#### Supplied passage
####

Amplia Therapeutics has handed investors something small biotechs rarely manage without a raised eyebrow from the market - a data update that looks better after independent review rather than worse. The company says a formal centralised assessment of its ACCENT pancreatic cancer study has lifted the tally of complete responses to five patients, taking the complete response rate to 7.8% across 64 patients treated with 400mg of narmafotinib in combination with gemcitabine and Abraxane. Median overall survival has also come in at 11.1 months, which management says is about two months better than chemotherapy alone, while tolerability remains broadly in line with standard treatment.
For investors, the headline is not merely that the numbers improved. It is that the improvement came from an independent central read using RECIST 1.1 criteria, the standard yardstick for measuring tumour response. That matters because centrally reviewed oncology data generally carry more weight than site investigator assessments. In plain English, the company is now leaning on a tougher referee - and still walking away with a stronger scorecard.
Pancreatic cancer is one of oncology’s graveyards for optimism, so complete responses are not just nice-to-have statistics. They are rare enough to make seasoned investors put down their coffee. Amplia compares its 7.8% complete response rate with 0.2% in the historical MPACT trial and 0.3% in the more recent NAPOLI 3 study for gemcitabine and Abraxane alone. Its objective response rate was updated to 35.9%, versus 23% in MPACT and 36.2% in NAPOLI 3.
The complete response figure is particularly eye-catching because it suggests narmafotinib may be doing something more meaningful than simply nudging tumours backwards a touch. A confirmed complete response means scans showed the disappearance of measurable tumours and metastases for at least two months without new lesions appearing. In this disease setting, that is about as close as one gets to a clinical showstopper without breaking out the confetti cannon.
That said, investors should keep both feet on the floor. ACCENT is a Phase 1b/2a, single-arm study, so the comparisons are against historical trials rather than a head-to-head control arm. Cross-trial comparisons can be informative, but they are never perfect because patient populations, trial design and treatment settings can differ. Even so, when a small study starts producing outcomes that sit comfortably beside, or even above, established benchmarks, the market tends to take notice.

The 11.1-month median overall survival figure gives the update more ballast. Amplia notes this exceeds the 8.5 months reported in MPACT for gemcitabine-Abraxane and matches the 11.1 months achieved by NALIRIFOX in NAPOLI 3, the regimen that went on to win US FDA approval. That does not mean narmafotinib is destined for the same regulatory path, but it does place the result in commercially relevant company.

####

#### Task details
Can you continue the article on Amplia's narmafotinib pancreatic cancer trial, starting after its last paragraph? The records play no part in this.

#### Data
####

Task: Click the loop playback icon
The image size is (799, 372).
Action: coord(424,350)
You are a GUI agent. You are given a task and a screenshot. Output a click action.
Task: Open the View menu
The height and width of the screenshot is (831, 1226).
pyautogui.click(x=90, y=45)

####

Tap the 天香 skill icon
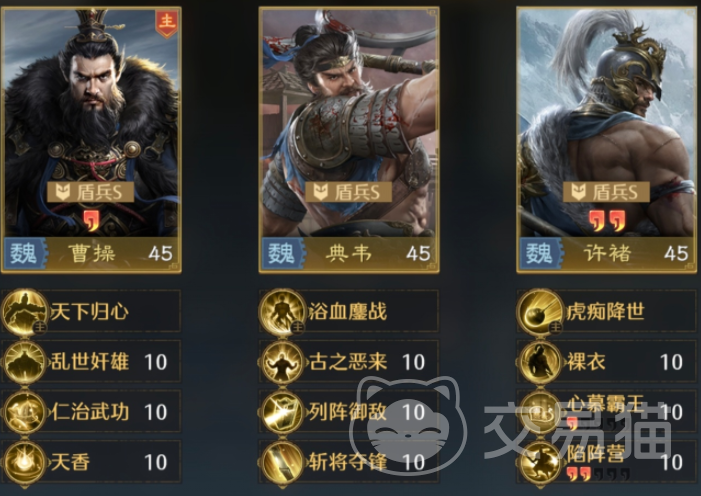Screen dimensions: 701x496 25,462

####

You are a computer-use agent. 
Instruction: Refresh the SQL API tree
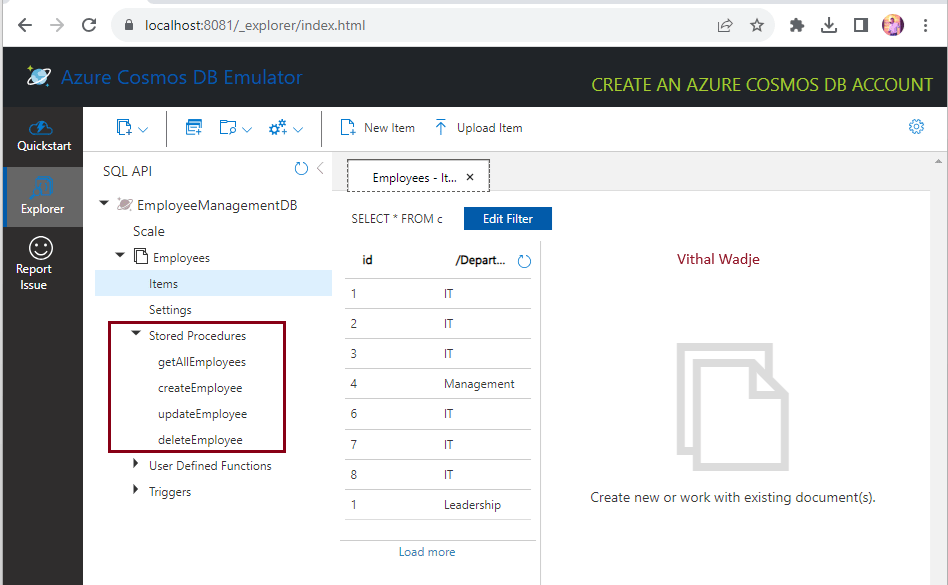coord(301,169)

####

#### Reply
Just as importantly, the company says narmafotinib continues to be well tolerated, with an adverse event profile similar to chemotherapy alone. In oncology, efficacy gets the market excited, but tolerability is what keeps development programmes alive. A drug that adds survival without piling on toxicity has a much better chance of finding a place in the treatment landscape.
Amplia has also been selected to present the trial data at the annual meeting of the American Association of Cancer Research in April. For investors, that is not just a diary note. External presentation at a respected cancer meeting is one of the ways a small biotech moves from telling its own story to having that story interrogated by clinicians, researchers and potential partners.
Chief executive Dr Chris Burns has described the latest results as demonstrating significant clinical benefit and said the complete response rate offers new hope for first-line pancreatic cancer patients. Corporate language always deserves a pinch of salt, but the underlying message is clear enough: Amplia believes narmafotinib now has data strong enough to justify broader scientific scrutiny and, potentially, commercial interest.
The obvious question is whether these results can be converted into the sort of evidence regulators and larger pharmaceutical groups want to see. ACCENT is ongoing, with four patients still on study as of mid-March and one nearing 24 months on trial. More mature data could further strengthen the narrative, but the real prize is a later-stage study that confirms the benefit in a controlled setting.
For now, Amplia has improved the quality of its evidence, not just the gloss on the presentation slides. In a sector where many companies promise the moon and deliver a blurry snapshot, that is a meaningful distinction. The updated ACCENT data do not remove development risk, and pancreatic cancer remains a brutal proving ground. But they do suggest narmafotinib is edging from interesting to genuinely consequential - and that is usually when investors start paying closer attention.